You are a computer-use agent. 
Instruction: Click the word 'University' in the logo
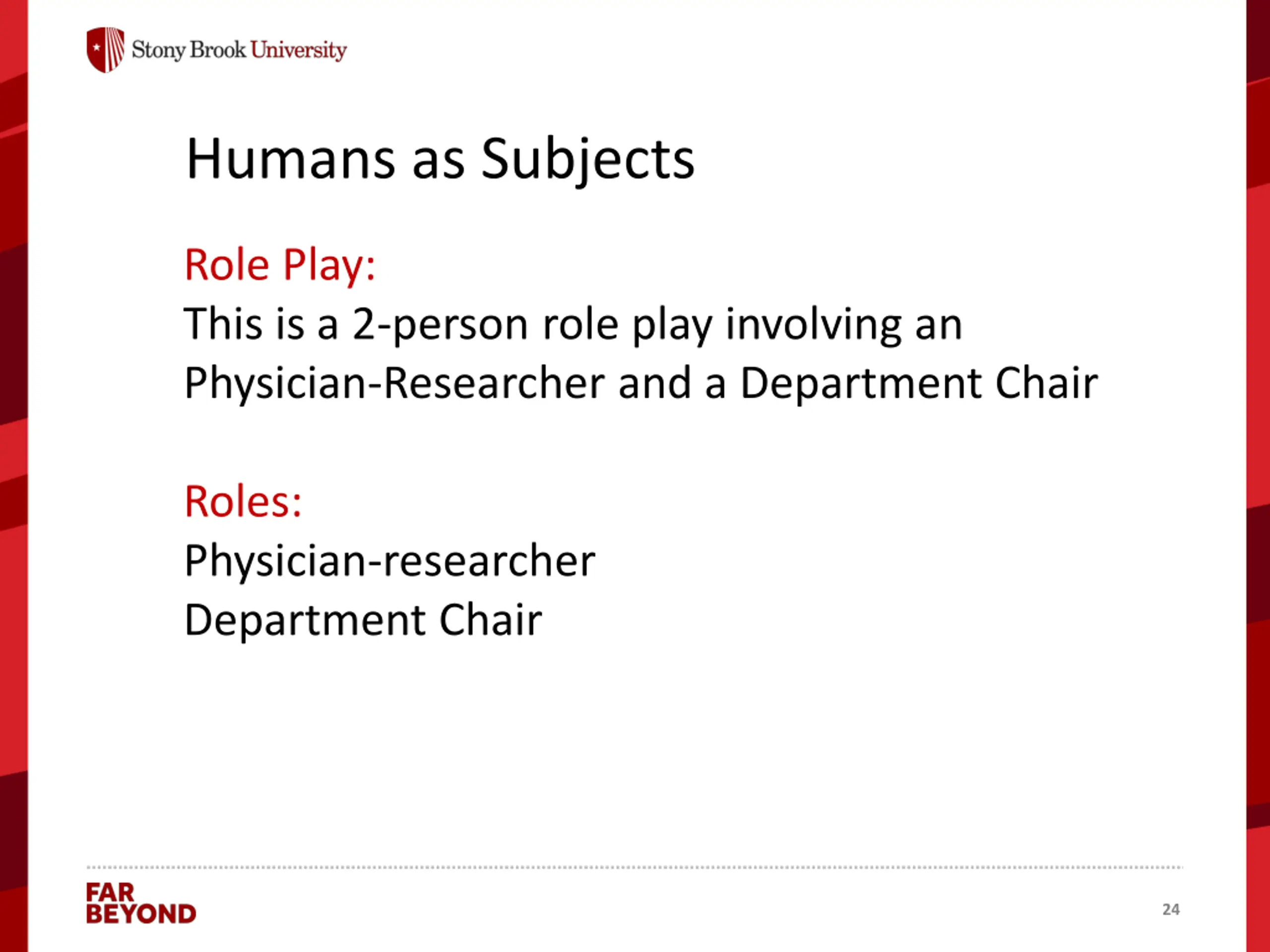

——————————

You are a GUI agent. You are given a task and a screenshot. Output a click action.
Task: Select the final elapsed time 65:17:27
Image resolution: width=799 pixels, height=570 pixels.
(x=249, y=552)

——————————

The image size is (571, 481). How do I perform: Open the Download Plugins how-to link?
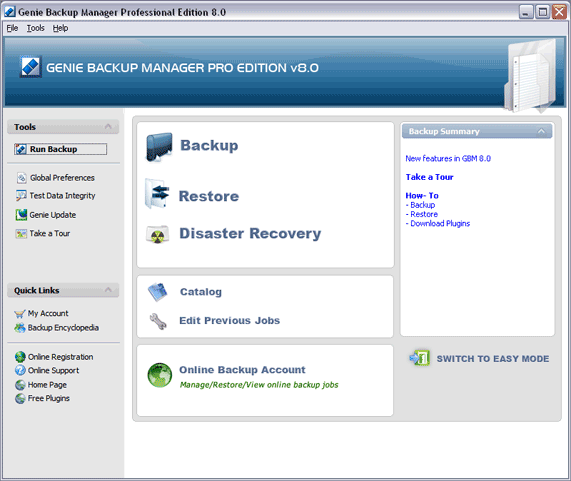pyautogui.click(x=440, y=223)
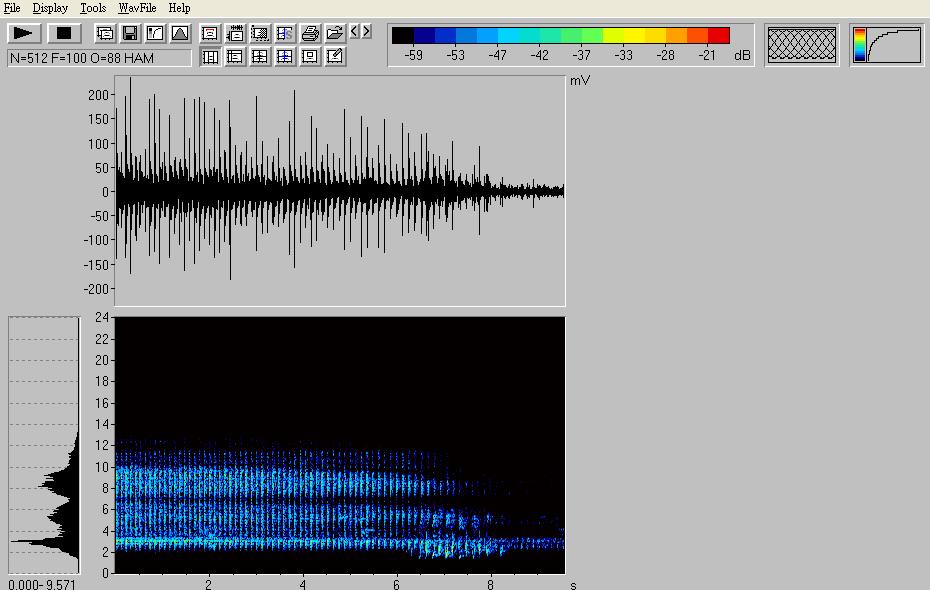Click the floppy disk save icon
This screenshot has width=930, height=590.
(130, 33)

——————————

-- EXERCISE DESCRIPTION --
Considering only lines that contain the word "agent", say how many there are in the data, with no other text.

-- PROBLEM SOLUTION --
2